Their Aimless Wandering Is Not Safe
When a child is 1 or 2, wandering is inherently unsafe. My child, who was eventually diagnosed as autistic, has always been a wanderer. Even at 18-months-old, my kid preferred to walk for miles rather than play on the playground. They gave up the stroller as soon as they could walk and would walk until utter exhaustion. Like a shark, they never sat still and couldn't process the dangers of wandering out into the street, wandering in front of shopping carts, or wandering directly into a passersby. Putting them on a leash helped teach them that wandering without restriction wasn't safe and, as a result, wasn't allowed.
They Need Appropriate Boundaries
By putting the leash on my kid I was not only teaching them that wandering was not safe, but also teaching them age-appropriate boundaries. "I love that you want to walk and run for days, sweetheart, but as a toddler you have to stay by mama." I mean, who can disagree with that?

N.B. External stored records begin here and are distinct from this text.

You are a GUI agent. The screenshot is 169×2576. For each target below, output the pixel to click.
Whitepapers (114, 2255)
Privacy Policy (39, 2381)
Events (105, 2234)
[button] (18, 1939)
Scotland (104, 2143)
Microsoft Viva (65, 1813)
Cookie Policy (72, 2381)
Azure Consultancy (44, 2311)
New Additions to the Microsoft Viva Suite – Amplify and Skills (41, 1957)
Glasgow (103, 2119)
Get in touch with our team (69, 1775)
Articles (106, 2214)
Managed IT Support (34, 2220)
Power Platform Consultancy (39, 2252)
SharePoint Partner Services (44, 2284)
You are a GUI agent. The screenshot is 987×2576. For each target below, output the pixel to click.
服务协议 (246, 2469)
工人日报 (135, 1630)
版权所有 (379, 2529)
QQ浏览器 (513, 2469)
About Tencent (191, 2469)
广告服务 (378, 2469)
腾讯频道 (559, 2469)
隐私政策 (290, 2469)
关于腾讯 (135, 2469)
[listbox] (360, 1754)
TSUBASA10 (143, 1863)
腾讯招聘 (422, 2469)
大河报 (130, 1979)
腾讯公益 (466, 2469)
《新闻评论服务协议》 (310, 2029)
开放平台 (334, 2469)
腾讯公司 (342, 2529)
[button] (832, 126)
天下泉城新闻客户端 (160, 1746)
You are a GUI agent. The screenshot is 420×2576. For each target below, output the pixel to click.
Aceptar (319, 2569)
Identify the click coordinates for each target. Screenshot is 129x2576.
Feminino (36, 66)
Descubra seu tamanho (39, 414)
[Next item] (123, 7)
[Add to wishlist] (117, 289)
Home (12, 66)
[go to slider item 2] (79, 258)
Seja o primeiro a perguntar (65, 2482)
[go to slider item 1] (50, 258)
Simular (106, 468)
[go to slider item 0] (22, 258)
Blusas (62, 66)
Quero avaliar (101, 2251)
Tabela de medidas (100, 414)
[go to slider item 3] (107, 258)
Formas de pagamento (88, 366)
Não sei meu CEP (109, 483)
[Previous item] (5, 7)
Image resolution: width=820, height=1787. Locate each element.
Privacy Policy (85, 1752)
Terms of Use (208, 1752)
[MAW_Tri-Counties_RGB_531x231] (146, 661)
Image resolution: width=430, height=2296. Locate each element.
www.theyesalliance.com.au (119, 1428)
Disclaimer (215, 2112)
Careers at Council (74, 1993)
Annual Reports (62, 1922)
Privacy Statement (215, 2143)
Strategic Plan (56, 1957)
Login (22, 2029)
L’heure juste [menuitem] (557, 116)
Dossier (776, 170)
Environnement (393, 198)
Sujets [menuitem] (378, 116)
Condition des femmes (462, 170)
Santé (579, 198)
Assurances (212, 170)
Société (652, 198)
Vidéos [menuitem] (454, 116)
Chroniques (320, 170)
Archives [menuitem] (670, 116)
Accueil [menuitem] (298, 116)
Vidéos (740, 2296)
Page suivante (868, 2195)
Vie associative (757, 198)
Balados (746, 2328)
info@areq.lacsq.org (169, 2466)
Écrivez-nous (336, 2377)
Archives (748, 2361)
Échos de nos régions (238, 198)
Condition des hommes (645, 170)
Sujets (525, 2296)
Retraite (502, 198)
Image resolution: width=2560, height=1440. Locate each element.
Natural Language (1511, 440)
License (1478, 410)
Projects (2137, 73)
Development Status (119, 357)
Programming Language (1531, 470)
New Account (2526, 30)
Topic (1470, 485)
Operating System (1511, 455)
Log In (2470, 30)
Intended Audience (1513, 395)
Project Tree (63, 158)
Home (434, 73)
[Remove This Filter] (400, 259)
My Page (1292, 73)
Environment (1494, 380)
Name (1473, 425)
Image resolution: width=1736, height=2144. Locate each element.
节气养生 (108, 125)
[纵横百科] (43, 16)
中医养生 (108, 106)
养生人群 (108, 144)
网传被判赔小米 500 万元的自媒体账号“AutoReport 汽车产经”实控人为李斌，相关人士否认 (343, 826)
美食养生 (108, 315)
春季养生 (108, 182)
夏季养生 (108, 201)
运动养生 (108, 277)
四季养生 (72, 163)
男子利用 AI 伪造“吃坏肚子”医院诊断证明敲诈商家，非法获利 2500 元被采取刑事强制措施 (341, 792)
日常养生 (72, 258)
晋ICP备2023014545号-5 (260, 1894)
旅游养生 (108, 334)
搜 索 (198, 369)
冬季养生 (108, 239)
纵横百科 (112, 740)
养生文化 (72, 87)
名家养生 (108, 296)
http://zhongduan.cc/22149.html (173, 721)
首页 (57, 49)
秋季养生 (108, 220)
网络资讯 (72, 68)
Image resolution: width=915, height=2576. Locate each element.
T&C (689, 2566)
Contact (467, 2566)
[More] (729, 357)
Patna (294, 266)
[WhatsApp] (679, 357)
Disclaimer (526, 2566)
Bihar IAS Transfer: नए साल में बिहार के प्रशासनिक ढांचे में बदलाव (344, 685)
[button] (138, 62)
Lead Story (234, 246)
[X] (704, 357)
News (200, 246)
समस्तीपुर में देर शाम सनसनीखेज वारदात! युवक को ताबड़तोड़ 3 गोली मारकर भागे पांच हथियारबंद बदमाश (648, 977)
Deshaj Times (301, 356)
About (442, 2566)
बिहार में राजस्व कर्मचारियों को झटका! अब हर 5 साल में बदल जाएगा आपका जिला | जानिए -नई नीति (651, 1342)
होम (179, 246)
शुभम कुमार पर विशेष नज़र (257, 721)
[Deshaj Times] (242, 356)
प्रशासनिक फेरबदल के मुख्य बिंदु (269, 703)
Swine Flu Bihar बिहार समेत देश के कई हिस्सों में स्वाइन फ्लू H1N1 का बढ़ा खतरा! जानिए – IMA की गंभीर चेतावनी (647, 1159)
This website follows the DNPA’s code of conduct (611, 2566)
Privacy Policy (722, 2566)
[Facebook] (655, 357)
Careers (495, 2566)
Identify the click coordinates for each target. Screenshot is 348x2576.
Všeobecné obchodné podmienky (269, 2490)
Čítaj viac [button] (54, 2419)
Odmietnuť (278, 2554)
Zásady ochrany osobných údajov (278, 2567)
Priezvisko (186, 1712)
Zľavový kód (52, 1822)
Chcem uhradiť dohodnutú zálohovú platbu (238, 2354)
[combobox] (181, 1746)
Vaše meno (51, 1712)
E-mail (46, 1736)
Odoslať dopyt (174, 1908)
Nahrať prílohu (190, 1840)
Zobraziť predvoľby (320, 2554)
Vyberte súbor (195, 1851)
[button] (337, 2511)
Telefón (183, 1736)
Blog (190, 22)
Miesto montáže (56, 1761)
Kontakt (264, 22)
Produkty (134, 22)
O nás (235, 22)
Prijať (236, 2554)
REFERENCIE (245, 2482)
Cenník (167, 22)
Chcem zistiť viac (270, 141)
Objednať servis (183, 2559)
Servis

As parents we're always using safety measures until the kid is ready and able to keep their own age appropriate boundaries. A few examples include:
- outlet covers, until they have impulse control to keep their fingers out of the holes;
- cribs, until they won't fall out of the bed or wander around the house at night; and,
- diapers, until they're developmentally ready for bladder and bowel control.
They Don't Want To Get Run Over
Because, seriously, a little leashing hurts a lot less than being squished by a car.
They Don't Have To Panic
You guys. When my eldest was younger we barely left the house because they had so much difficulty with the stimulation of the outside world. All outings would invariably end up with a sobbing, snotting, screaming meltdown or a constant frantic scrambling to make sure they didn't run into traffic, get lost in a big box store, or run head-on into other people's carts. In other words, outings were the worst.
Leashes helped me and my child enjoy our outings. I knew they couldn't go into danger areas, and they didn't have to be encumbered by holding my hand. Hand holding might not seem like too great a burden for a child to bear, but or someone with severe sensory integration challenges, like my oldest, having to hold a hand is an additional level of sensory input that contributes to overwhelm.
I wanted my kid to know that outings didn't have to be scary and frantic. Leashes helped them not be.
They Need To Listen
When I say, "You've gone far enough" I'm not trying to cramp my kid's style. I'm trying to keep them safe. It's a safety issue. Above everything else, my duty as a parent is to first keep my kid safe. So if my kid can't listen, for whatever reason, I will find other ways to contain them within safe boundaries. If my kid didn't like the leash, learning to listen to instructions would cease my usage of the leash.
But, honestly, my kid loved the leash. They even picked it out themselves.